Завидев Веретинского, Светлана Юрьевна без слов достала второй бокал прежде, чем стиховед отказался.
— Пьем за капитана, который покидает корабль последним, — сказал Глеб.
— Хорошо, что крыс у нас на корабле нет, — сказала Светлана Юрьевна.
Веретинский изложил ей историю с эссе.
— Зря удивляетесь, Глеб Викторович. Я вас уже сколько лет предостерегаю от завышенных ожиданий.
— Да я же не трактат по эстетике рассчитывал получить, а всего-навсего живой текст. С огрехами, с проплешинами, с нарушенной композицией, но живой.
— Откуда взяться живому тексту, если формат курсовой и диплома также проистекает из школьного сочинения? Курсовая и диплом — это то же сочинение, лишь увеличенное в размере и модернизированное.
— Но я заранее объяснил, что никаких ориентиров нет. Дал им карт-бланш. В надежде на творческую раскованность, так сказать.

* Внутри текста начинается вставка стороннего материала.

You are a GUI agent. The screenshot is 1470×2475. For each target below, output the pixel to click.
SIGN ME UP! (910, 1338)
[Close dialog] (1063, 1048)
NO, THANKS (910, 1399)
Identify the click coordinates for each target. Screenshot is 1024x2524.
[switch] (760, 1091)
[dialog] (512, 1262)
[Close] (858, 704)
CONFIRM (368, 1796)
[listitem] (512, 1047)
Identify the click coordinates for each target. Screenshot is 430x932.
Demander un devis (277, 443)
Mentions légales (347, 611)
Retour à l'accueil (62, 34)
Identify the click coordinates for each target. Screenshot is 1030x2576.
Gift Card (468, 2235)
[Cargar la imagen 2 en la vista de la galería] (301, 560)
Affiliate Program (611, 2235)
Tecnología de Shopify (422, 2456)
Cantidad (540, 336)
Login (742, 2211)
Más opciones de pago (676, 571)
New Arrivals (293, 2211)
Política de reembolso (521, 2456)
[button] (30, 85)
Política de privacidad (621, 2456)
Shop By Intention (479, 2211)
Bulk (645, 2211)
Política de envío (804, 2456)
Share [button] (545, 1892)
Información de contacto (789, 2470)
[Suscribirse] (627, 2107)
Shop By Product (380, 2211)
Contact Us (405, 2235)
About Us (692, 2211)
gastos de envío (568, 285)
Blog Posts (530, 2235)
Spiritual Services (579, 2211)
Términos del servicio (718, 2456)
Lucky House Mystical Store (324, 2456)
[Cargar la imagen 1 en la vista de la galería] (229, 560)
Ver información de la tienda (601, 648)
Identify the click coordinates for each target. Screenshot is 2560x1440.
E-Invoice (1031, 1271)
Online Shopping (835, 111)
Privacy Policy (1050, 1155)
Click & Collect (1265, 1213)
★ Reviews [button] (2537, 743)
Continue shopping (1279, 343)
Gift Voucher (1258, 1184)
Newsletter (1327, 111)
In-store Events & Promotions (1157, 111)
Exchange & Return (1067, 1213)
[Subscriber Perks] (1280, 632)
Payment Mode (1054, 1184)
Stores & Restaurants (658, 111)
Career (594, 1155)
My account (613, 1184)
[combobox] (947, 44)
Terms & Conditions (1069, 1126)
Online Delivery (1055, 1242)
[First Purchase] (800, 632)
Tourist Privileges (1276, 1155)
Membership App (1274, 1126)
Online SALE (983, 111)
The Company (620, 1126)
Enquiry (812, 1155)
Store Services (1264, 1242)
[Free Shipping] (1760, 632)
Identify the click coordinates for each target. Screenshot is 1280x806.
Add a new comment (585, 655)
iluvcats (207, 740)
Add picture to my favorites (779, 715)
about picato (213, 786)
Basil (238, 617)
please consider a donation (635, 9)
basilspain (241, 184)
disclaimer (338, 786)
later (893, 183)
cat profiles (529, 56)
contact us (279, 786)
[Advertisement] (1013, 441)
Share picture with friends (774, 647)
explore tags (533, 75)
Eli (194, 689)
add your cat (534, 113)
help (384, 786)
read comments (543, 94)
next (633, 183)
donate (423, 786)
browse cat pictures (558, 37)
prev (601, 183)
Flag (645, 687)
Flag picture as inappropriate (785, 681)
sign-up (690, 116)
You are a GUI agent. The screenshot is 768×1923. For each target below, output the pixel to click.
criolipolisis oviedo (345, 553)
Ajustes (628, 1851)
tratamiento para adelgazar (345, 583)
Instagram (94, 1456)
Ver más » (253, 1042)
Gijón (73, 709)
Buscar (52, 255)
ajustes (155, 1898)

— Говорю же, завышенные ожидания, Глеб Викторович. — Светлана Юрьевна допила коньяк и задумалась. — Меня в студентах другое волнует. Да и вообще в молодых. У них тотальная мода на лень. Понятное дело, мы также старались обойтись малой кровью, только скрывали это. Современная молодежь не такая. Она пестует свою лень и преподносит ее с апломбом. По дочке сужу. Так много всего задали, мам, я лучше посмотрю сериалы. Мир слишком сложный, я так устала, когда уже сдохну.
В последних двух фразах Светлана Юрьевна мастерски воспроизвела инфантильную интонацию дочери.
— Простите, Глеб Викторович, перебрала я с эмоциями.
— Ничего.
— Меня ведь всерьез беспокоит, какими они вырастут. Я иногда по пятнадцать часов работаю. А они пять часов не могут прожить без того, чтобы не пожаловаться на то, как им все осточертело.
7
Л ида родилась в один день с Георгием Ивановым и не читала из него ни строчки.
По мере приближения праздника беспокойство ее нарастало. В ней поселилась убежденность, будто длинные волосы портят ее облик. Яростно отстояв это мнение в долгом споре, Лида пошла в парикмахерскую, где ее волосы укоротили на два сантиметра. Вечером она отворачивалась от зеркал и рыдала, проклиная себя, свое решение, свою невезучесть и мужа.
— Даже незаметно, — утешал ее Глеб.
— Уродина! — не утешалась Лида. — Меня мама убьет!
— Она и не поймет. Если только не принесет рулетку и не измерит.
— Иди ты знаешь куда со своими тупыми шутками!
— Тогда сама пошути, чтобы смешно было.
Затем на Лиду снизошло озарение и она с невысохшими слезами стала утверждать, что ей непременно надо покраситься в рыжий. Глеб с грустью наблюдал, как снова вспыхивает в жене страсть к бесплодному копошению, и представлял, каково это: улыбаться сквозь пелену слез. Наверное, примерно так же, как и глядеть на солнце через мокрое стеклышко.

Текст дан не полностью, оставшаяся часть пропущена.